TASK DETAILS => Can you switch "Next Step" to "Continue" throughout the items below, leave everything else as it is, and omit the pictures from your version?

Stored items:
---+---
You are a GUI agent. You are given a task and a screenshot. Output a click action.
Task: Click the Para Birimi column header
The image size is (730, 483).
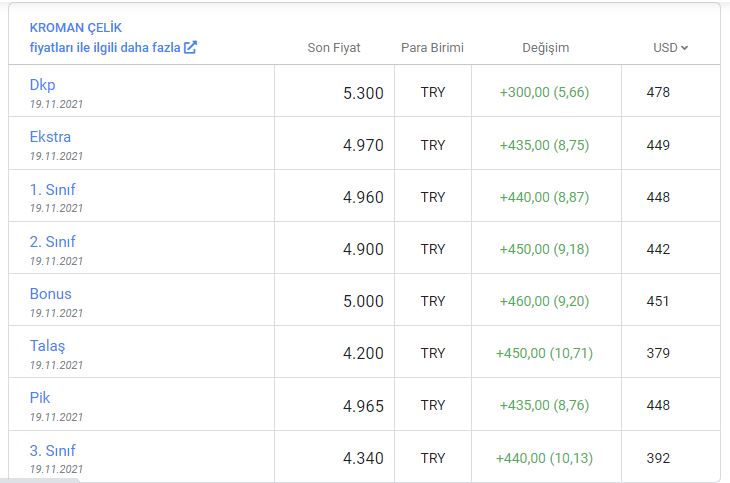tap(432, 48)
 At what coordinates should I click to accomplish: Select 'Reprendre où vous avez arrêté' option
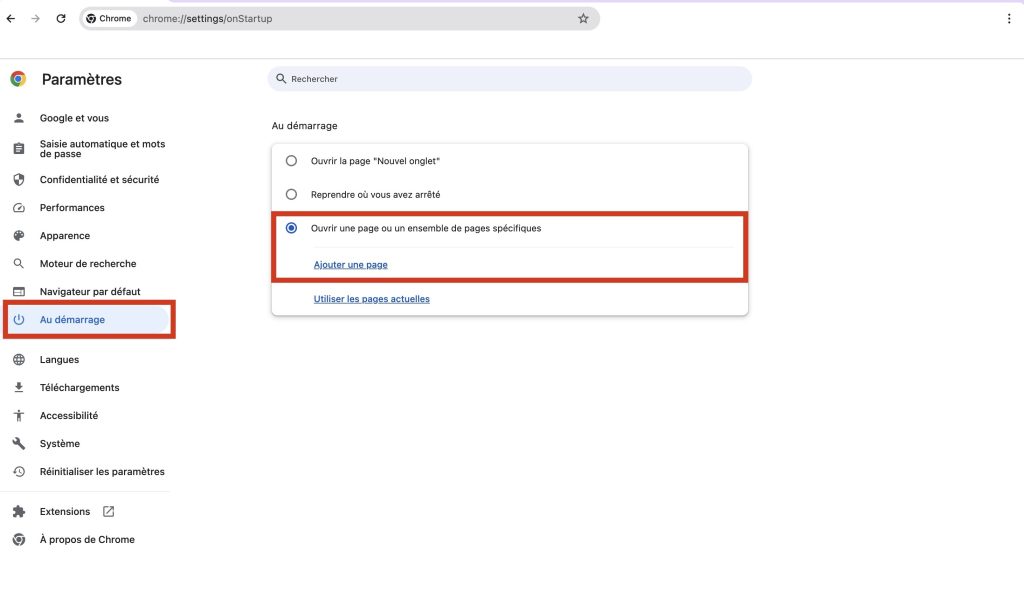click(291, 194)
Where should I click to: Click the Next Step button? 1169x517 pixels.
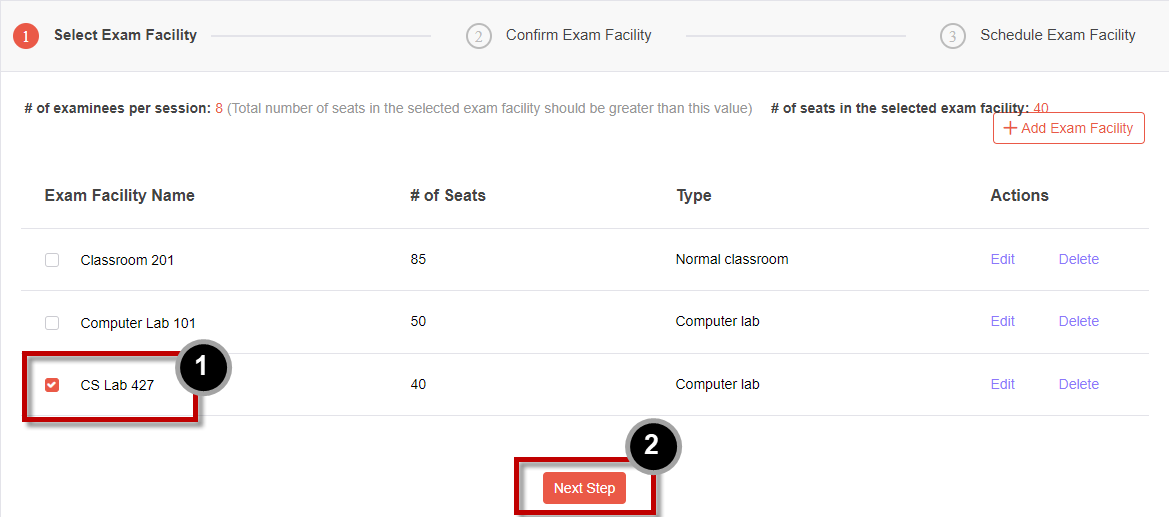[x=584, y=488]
---+---
FULL OUTPUT =>
You are a GUI agent. You are given a task and a screenshot. Output a click action.
Task: Click the Para Birimi column header
The image size is (730, 483).
tap(432, 48)
 At what coordinates should I click to accomplish: Select 'Reprendre où vous avez arrêté' option
click(291, 194)
Where should I click to: Click the Continue button? 1169x517 pixels.
[x=584, y=488]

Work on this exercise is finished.